Book Author: Asako Yuzuk

What is the key to a great steak? Butter. 

What is the key to a great mash potato? Butter. 

Popcorn? Butter. Croissants? Butter. Rice? You guessed it, butter. 

A single key ingredient can elevate a dish from a nice meal to a fantastic gastronomic experience. 

Asako Yuzuki’s (translated by Polly Barton) Butter is on its surface a collision of culinary indulgence and criminal intrigue, a dramatic thriller taking place in Tokyo. But do not let its finely set dinner table fool you, it is an expose on consumption, identity, and power. 

The novel explores societal expectations dictating women's bodies, scrutinizing their diet, appearance, and behavior - down to how they speak. It details how women's food choices are policed, their physical forms pressured into idealized standards, and their voices constrained to conform to femininity. Ingredient by ingredient, the book takes the reader on a journey through which they can question what they see around them.

Asako Yuzuki does a masterful job of revolving the plot around a journalist investigating a suspected serial killer through a series of one-on-one interviews at the Tokyo Detention House. The interactions between the Rika and Kajii are indepth, revealing and hold the tension of a tennis rally. The style with which Asako plays with the reader’s sensory processing and memories is gripping. A steaming konkatsu be damned! 

Bringing Butter back to the world of investing and entrepreneurship. In the startup landscape, culture acts as the "butter"—a single, crucial ingredient that can completely transform or elevate a situation. It's often overlooked, yet it's ever-present and persistent. One can have a steak without butter basting it, but it won’t be at its best. A company can exist and perform without the right culture, but with the right one - it will be world-class.
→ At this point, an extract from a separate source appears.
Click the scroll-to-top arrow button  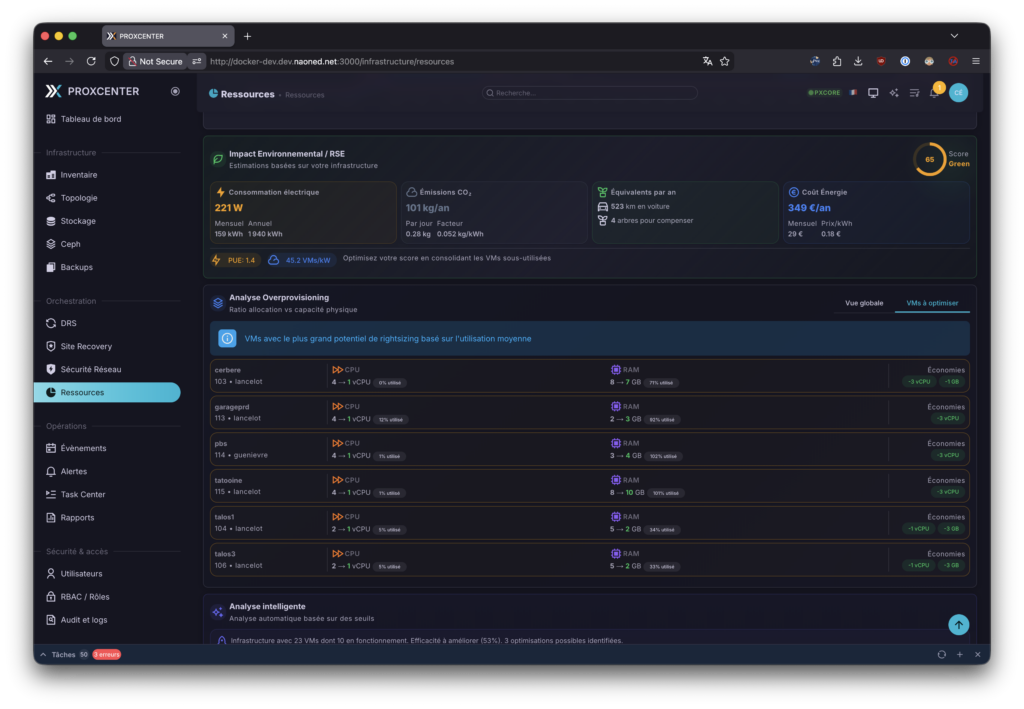[x=958, y=625]
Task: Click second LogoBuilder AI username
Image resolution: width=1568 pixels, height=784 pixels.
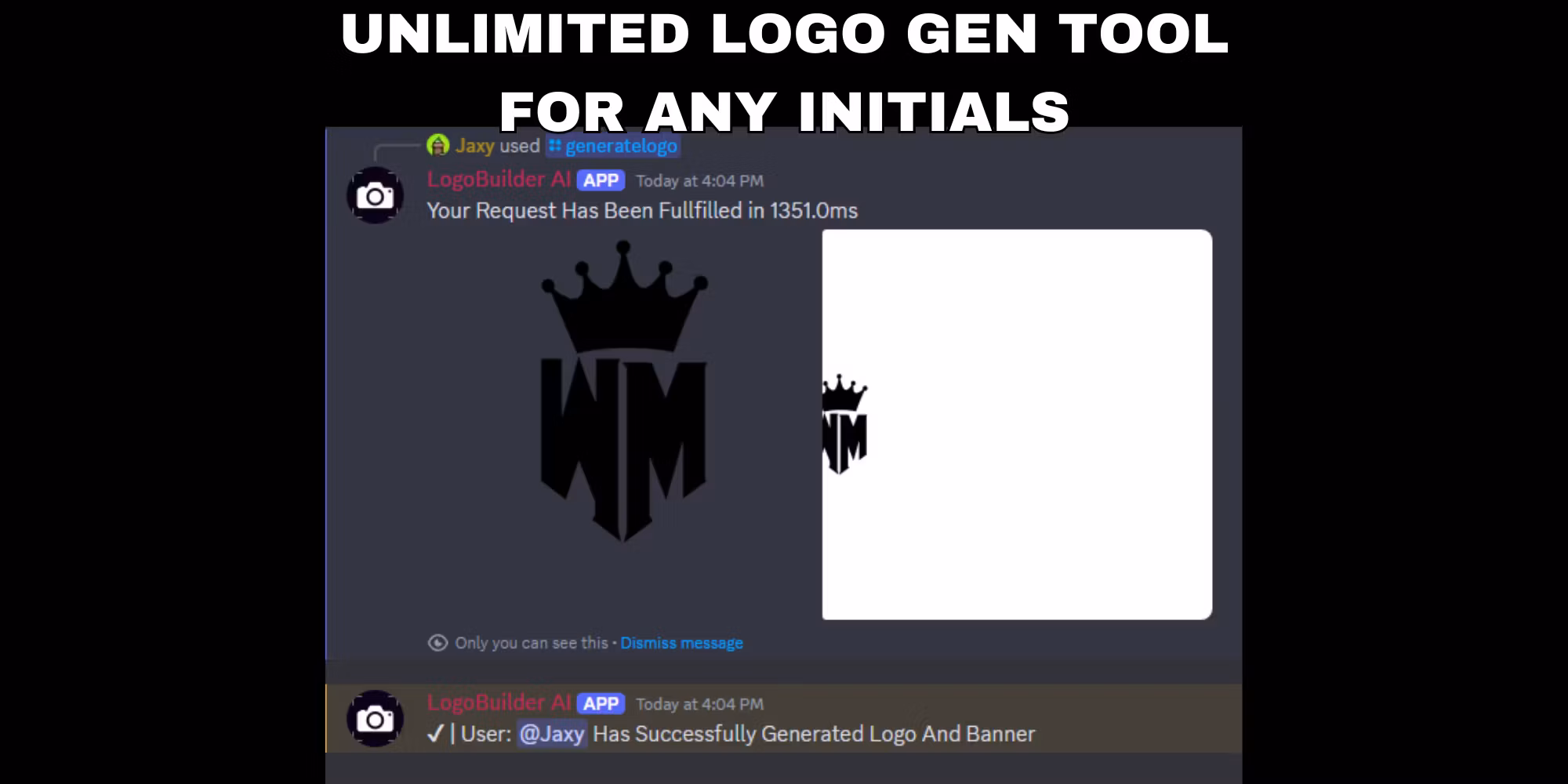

Akin to an episode in the book, when Kajii scolded Rika for using margarine instead of butter, 

In Rika and Kajii’s world, butter is in a massive shortage. Being increasingly replaced with margarine, finding good butter is a non-trivial affair. In the current world of AI where finding hard-ingredients is getting easier by the day (vibe-coders/designers/writers/researchers/etc) getting and setting the right culture within a group is our butter searching of today. 

Throughout, Asako’s pages glistens with sensory precision: a “starry sky formed of grease” at the bottom of a broth-stained bowl, the enveloping smell and warmth of pot-au-feu simmering in a friend’s kitchen.But beneath these luscious surfaces runs a quiet tension—Kajii’s motives remain opaque, Rika’s convictions soften, and the reader, like a diner at an omakase counter, never knows what the next course will reveal. This book brings many nuanced issues to light and is as complex as the main ingredient of every recipe it introduces - butter. 

What is the key to a great book? Turns out, it is … Butter.